— Your goal —
Arrange the records from the start through the line that contains "Action: (869, 37)" as a Markdown table with the columns Row and Entry. Number each line in Row, put its text in Entry, and omit blank lines.

▬▬▬▬▬▬

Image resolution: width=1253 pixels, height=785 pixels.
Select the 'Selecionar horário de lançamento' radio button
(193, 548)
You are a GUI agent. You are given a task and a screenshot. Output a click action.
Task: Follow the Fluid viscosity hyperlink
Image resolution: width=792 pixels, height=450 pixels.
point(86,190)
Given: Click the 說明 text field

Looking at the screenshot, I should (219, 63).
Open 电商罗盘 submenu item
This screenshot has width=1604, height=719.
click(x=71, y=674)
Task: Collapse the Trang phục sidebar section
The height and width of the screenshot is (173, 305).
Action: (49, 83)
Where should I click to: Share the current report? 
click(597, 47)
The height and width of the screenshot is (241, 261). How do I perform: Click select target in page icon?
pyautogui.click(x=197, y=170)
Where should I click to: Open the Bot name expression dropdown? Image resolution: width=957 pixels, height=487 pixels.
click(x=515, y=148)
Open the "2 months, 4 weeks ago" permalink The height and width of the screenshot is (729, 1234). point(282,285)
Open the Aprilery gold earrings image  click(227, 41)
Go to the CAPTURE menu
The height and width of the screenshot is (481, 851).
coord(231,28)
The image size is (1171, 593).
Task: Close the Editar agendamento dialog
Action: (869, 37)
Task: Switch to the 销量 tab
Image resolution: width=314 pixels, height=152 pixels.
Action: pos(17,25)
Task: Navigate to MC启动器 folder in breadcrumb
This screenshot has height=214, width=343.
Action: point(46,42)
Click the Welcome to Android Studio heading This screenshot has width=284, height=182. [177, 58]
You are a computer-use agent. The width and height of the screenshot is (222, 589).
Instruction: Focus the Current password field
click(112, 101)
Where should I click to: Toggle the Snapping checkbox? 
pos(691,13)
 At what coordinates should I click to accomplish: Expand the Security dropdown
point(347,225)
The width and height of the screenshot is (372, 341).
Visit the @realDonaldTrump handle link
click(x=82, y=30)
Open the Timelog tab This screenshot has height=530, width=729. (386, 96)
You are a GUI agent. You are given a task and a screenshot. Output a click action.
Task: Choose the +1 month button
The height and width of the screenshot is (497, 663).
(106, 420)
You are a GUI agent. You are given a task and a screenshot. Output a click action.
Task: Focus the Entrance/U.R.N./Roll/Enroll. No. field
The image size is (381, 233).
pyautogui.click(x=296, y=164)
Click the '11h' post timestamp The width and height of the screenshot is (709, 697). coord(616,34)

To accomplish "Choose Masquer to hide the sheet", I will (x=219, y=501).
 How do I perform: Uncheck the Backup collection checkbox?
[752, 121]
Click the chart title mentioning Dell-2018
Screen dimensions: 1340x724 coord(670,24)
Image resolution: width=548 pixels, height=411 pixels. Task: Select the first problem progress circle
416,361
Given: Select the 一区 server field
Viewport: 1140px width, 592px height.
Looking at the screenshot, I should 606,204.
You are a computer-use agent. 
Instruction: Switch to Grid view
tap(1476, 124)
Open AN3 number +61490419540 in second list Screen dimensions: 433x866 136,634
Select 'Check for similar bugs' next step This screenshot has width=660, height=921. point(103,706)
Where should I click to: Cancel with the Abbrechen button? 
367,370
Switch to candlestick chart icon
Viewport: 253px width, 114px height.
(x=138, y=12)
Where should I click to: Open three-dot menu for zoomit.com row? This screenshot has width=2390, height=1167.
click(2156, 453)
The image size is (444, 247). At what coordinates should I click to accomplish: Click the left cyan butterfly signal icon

▬▬▬▬▬▬

— Response —
| Row | Entry |
|---|---|
| 1 | Image resolution: width=1253 pixels, height=785 pixels. |
| 2 | Select the 'Selecionar horário de lançamento' radio button |
| 3 | (193, 548) |
| 4 | You are a GUI agent. You are given a task and a screenshot. Output a click action. |
| 5 | Task: Follow the Fluid viscosity hyperlink |
| 6 | Image resolution: width=792 pixels, height=450 pixels. |
| 7 | point(86,190) |
| 8 | Given: Click the 說明 text field |
| 9 | Looking at the screenshot, I should (219, 63). |
| 10 | Open 电商罗盘 submenu item |
| 11 | This screenshot has width=1604, height=719. |
| 12 | click(x=71, y=674) |
| 13 | Task: Collapse the Trang phục sidebar section |
| 14 | The height and width of the screenshot is (173, 305). |
| 15 | Action: (49, 83) |
| 16 | Where should I click to: Share the current report?  |
| 17 | click(597, 47) |
| 18 | The height and width of the screenshot is (241, 261). How do I perform: Click select target in page icon? |
| 19 | pyautogui.click(x=197, y=170) |
| 20 | Where should I click to: Open the Bot name expression dropdown? Image resolution: width=957 pixels, height=487 pixels. |
| 21 | click(x=515, y=148) |
| 22 | Open the "2 months, 4 weeks ago" permalink The height and width of the screenshot is (729, 1234). point(282,285) |
| 23 | Open the Aprilery gold earrings image  click(227, 41) |
| 24 | Go to the CAPTURE menu |
| 25 | The height and width of the screenshot is (481, 851). |
| 26 | coord(231,28) |
| 27 | The image size is (1171, 593). |
| 28 | Task: Close the Editar agendamento dialog |
| 29 | Action: (869, 37) |